• [Data]

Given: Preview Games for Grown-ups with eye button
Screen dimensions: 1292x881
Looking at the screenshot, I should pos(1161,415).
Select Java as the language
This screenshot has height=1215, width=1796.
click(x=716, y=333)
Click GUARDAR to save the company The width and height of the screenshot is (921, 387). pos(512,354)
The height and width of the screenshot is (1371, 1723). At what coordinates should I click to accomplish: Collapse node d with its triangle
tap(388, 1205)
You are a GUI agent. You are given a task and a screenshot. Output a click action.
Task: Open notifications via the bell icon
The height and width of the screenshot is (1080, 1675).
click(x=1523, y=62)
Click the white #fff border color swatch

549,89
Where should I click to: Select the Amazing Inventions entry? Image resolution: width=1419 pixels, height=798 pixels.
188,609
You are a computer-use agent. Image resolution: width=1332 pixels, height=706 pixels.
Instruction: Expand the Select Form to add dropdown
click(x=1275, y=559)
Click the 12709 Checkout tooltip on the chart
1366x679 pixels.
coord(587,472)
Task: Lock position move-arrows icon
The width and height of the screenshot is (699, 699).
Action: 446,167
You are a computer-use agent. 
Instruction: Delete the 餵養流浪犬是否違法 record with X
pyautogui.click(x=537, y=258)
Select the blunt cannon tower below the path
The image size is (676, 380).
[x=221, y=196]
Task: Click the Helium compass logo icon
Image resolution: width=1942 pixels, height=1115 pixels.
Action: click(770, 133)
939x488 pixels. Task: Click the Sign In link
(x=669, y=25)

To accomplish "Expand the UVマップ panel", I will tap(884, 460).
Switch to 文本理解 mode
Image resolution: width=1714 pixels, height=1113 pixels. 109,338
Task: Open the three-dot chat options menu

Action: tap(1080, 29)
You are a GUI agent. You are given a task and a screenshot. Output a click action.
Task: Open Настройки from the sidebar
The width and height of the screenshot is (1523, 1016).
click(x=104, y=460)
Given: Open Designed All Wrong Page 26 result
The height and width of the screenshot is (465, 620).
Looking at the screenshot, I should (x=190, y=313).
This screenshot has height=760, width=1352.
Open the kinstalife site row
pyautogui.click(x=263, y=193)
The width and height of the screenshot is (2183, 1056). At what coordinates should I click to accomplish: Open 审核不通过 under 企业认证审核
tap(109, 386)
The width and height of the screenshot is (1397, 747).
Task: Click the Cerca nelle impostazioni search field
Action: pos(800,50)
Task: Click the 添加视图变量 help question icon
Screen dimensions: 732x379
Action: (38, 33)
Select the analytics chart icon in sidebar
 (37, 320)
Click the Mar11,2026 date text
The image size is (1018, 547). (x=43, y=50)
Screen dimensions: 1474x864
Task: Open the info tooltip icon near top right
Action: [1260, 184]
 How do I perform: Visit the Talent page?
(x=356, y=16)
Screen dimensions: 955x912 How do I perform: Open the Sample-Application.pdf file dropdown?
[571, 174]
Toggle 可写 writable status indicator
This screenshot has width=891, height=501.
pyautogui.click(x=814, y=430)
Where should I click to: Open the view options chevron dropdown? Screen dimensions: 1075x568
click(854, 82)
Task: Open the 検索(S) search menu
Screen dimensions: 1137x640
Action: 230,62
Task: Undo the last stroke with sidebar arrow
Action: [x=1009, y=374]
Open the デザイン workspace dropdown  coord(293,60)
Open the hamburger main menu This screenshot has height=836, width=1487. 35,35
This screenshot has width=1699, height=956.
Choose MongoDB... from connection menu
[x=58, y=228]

• [Problem to work on]
The answer must be the lines from the one containing "Task: Open the 検索(S) search menu" through the last line of the records, copied exactly, with nothing else.

• [Solution for this problem]
Task: Open the 検索(S) search menu
Screen dimensions: 1137x640
Action: 230,62
Task: Undo the last stroke with sidebar arrow
Action: [x=1009, y=374]
Open the デザイン workspace dropdown  coord(293,60)
Open the hamburger main menu This screenshot has height=836, width=1487. 35,35
This screenshot has width=1699, height=956.
Choose MongoDB... from connection menu
[x=58, y=228]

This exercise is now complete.